The difference between the number of applications and acceptances is because of Hungarian laws. Due to the “Stop Soros!” package of laws, all immigrants who cross the borders of safe countries (where they could expect proper protection) before arriving in Hungary are rejected. Serbia is among these countries, so all the applications are rejected at the first stage because the transit zone is on the Hungarian-Serbian borderline. If the person concerned appeals to the court, the legal asylum procedure has to be conducted. The majority of the 28 immigrants who received refugee status this year were not from the transit zones – those who are there have not received asylum from the Hungarian authorities yet – based on the report of Zoltán Somogyvári (an associate of the Hungarian Helsinki Committee).
Felipe Gonzales Morales – a United Nations Special Rapporteur on the human rights of migrants – visited Hungary in July. Based on his conclusions,
“The politicisation of the issue of migration in Hungary has scapegoated migrants.”

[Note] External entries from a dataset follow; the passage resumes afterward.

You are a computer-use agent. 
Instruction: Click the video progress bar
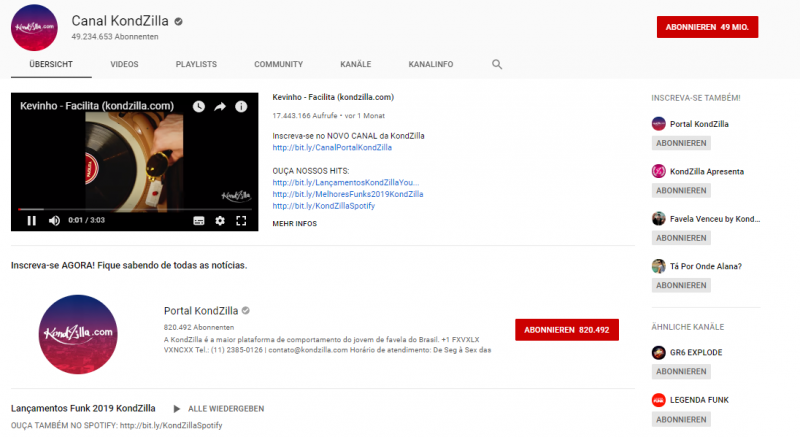(x=130, y=210)
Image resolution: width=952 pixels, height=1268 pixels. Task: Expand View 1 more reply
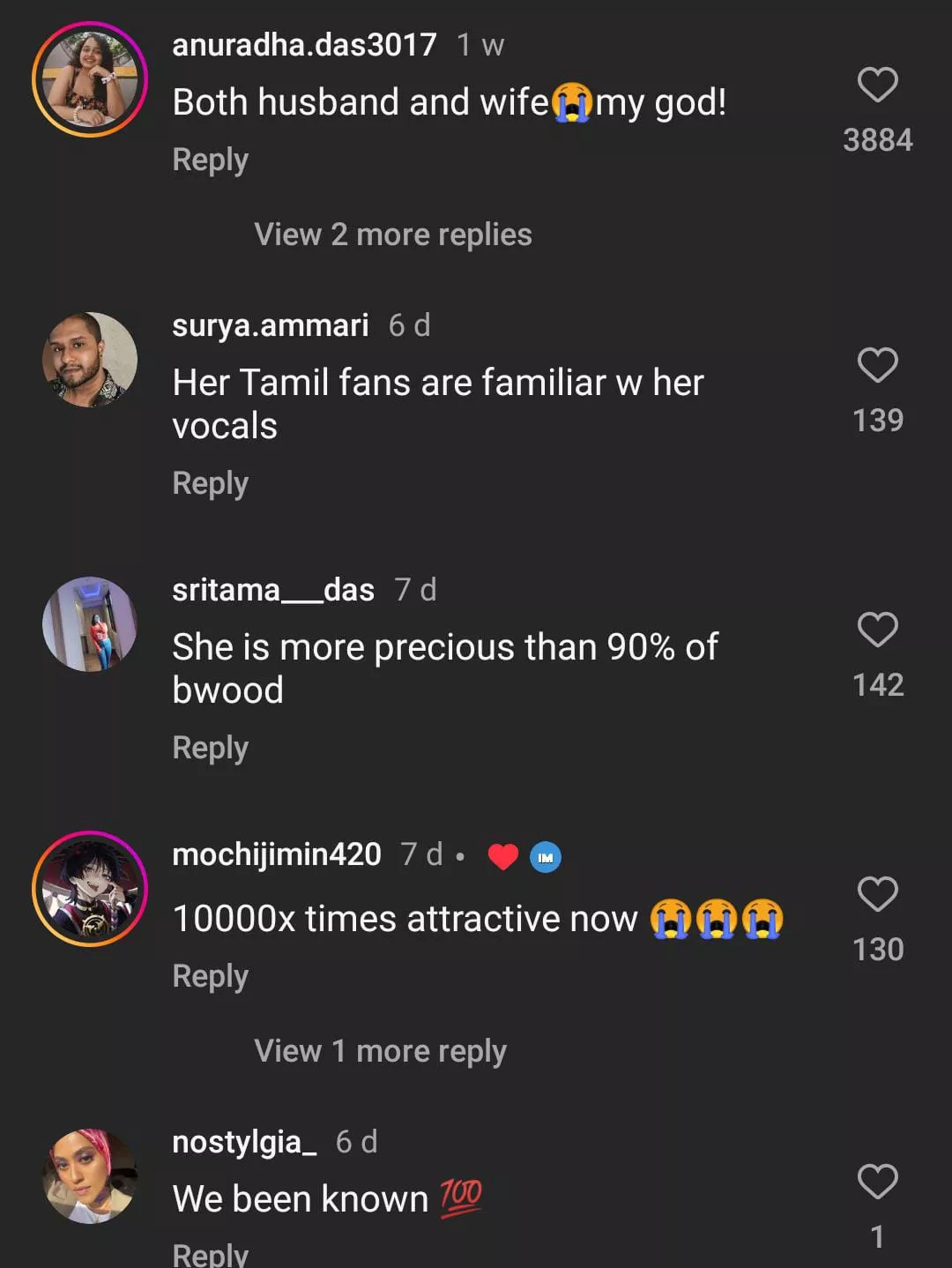tap(380, 1051)
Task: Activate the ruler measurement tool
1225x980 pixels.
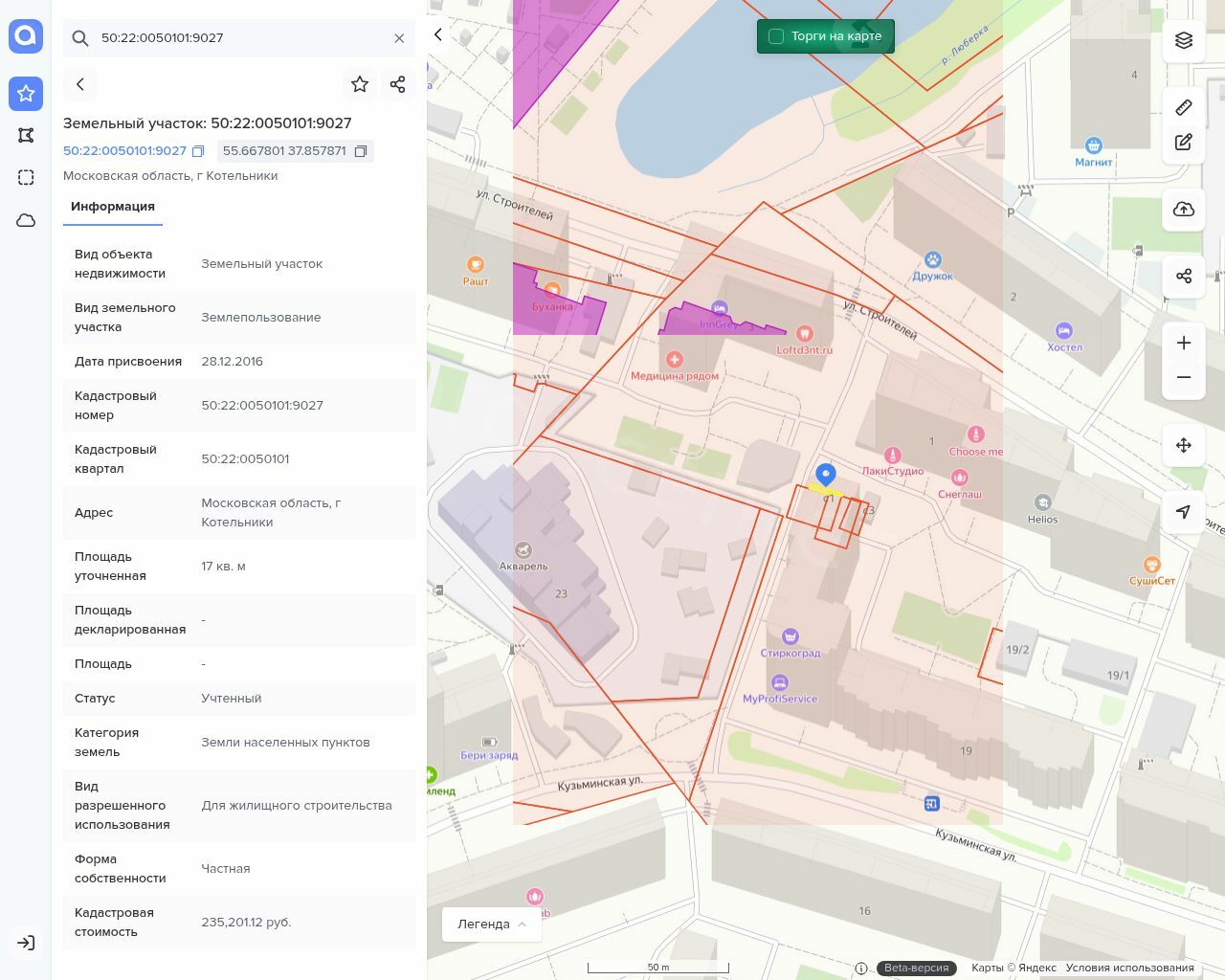Action: click(1184, 107)

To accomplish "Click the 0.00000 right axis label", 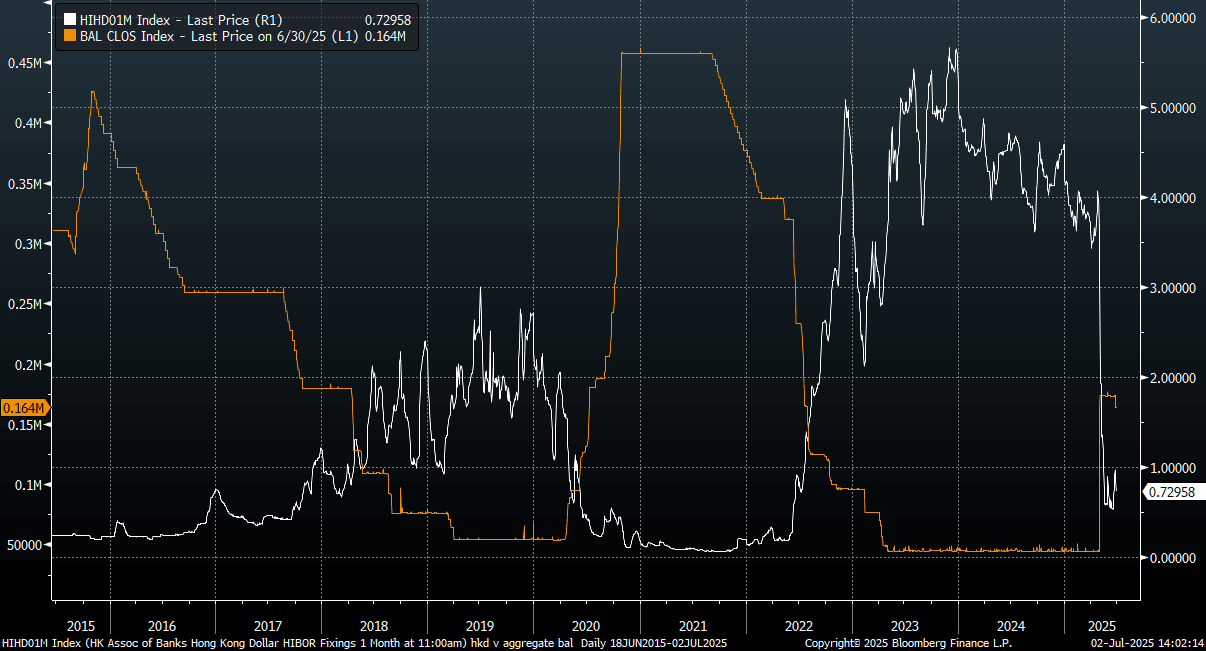I will 1170,558.
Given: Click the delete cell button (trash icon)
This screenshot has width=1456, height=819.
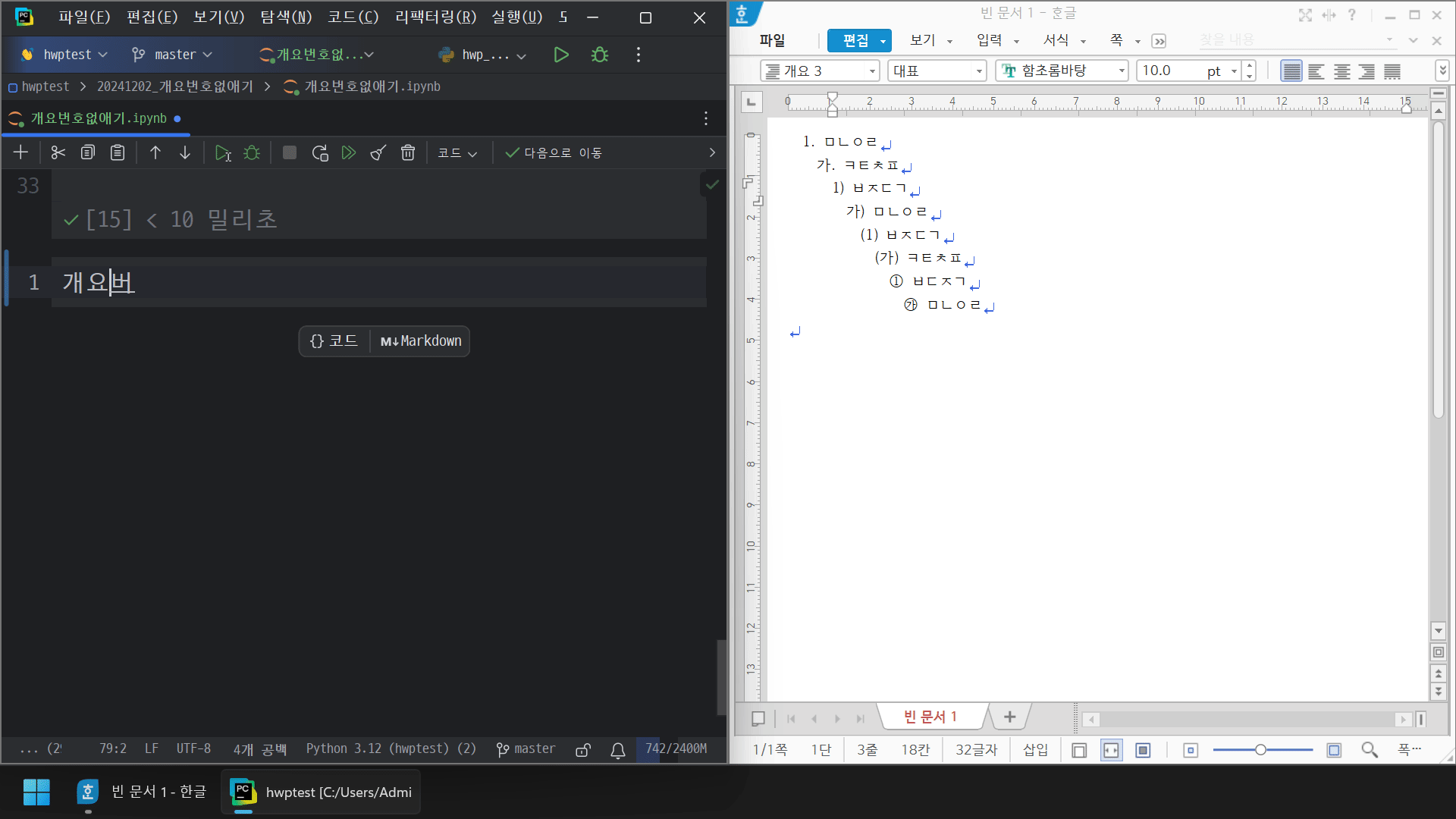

Refugees are depicted as dangerous enemies in front of society. In the meantime, he only saw desperate, vulnerable, and traumatised people held behind a barbed-wire fence. The Hungarian government introduced the “migration crisis” in 2015 and has extended it several times – the actual due date of it is 7th September 2019 – and it is still expected to do so again. According to Morales, the state of crisis is not reasonable anymore, so it is high time to end it. While the applications are judged (60 days), applicants are not allowed to leave the transit zone, and they are escorted by guards inside the zone wherever they go. Even children have to wait in these “prison circumstances,” concluded Morales.
A response from Tamás Menczer – the State Secretary for Communication and the International Representation of Hungary (Ministry of Foreign Affairs) – came quickly. According to the state secretary,
“Morales only judges us because we see migration as a safety hazard. He judges us because we talk about the migration crisis, although this is the reality.”
He states that there are at least 30-35 million people living in Europe’s South and South-East neighbouring area, who are ready to move towards Europe anytime they decide to do so. The barrier on the border will remain to maintain the safety of Hungarian citizens, concluded Menczer.